Render each line of the listing below as one string in a JSON list, leaving out blank lines.

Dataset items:
┌────────

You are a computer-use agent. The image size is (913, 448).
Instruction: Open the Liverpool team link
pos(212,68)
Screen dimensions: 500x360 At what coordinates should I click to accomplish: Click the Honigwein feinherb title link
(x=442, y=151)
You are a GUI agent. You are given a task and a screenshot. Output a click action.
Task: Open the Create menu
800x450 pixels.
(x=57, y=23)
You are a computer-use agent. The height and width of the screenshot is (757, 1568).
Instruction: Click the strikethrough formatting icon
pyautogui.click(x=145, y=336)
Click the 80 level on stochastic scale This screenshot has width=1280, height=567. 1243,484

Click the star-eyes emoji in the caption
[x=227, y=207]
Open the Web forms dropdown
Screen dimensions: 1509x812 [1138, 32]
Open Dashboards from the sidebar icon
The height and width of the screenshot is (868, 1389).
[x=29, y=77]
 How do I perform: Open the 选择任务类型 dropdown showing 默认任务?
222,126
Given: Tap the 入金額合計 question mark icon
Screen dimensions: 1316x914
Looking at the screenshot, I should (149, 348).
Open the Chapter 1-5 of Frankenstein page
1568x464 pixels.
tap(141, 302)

└────────

▸ **Worked answer**:
[
  "You are a computer-use agent. The image size is (913, 448).",
  "Instruction: Open the Liverpool team link",
  "pos(212,68)",
  "Screen dimensions: 500x360 At what coordinates should I click to accomplish: Click the Honigwein feinherb title link",
  "(x=442, y=151)",
  "You are a GUI agent. You are given a task and a screenshot. Output a click action.",
  "Task: Open the Create menu",
  "800x450 pixels.",
  "(x=57, y=23)",
  "You are a computer-use agent. The height and width of the screenshot is (757, 1568).",
  "Instruction: Click the strikethrough formatting icon",
  "pyautogui.click(x=145, y=336)",
  "Click the 80 level on stochastic scale This screenshot has width=1280, height=567. 1243,484",
  "Click the star-eyes emoji in the caption",
  "[x=227, y=207]",
  "Open the Web forms dropdown",
  "Screen dimensions: 1509x812 [1138, 32]",
  "Open Dashboards from the sidebar icon",
  "The height and width of the screenshot is (868, 1389).",
  "[x=29, y=77]",
  " How do I perform: Open the 选择任务类型 dropdown showing 默认任务?",
  "222,126",
  "Given: Tap the 入金額合計 question mark icon",
  "Screen dimensions: 1316x914",
  "Looking at the screenshot, I should (149, 348).",
  "Open the Chapter 1-5 of Frankenstein page",
  "1568x464 pixels.",
  "tap(141, 302)"
]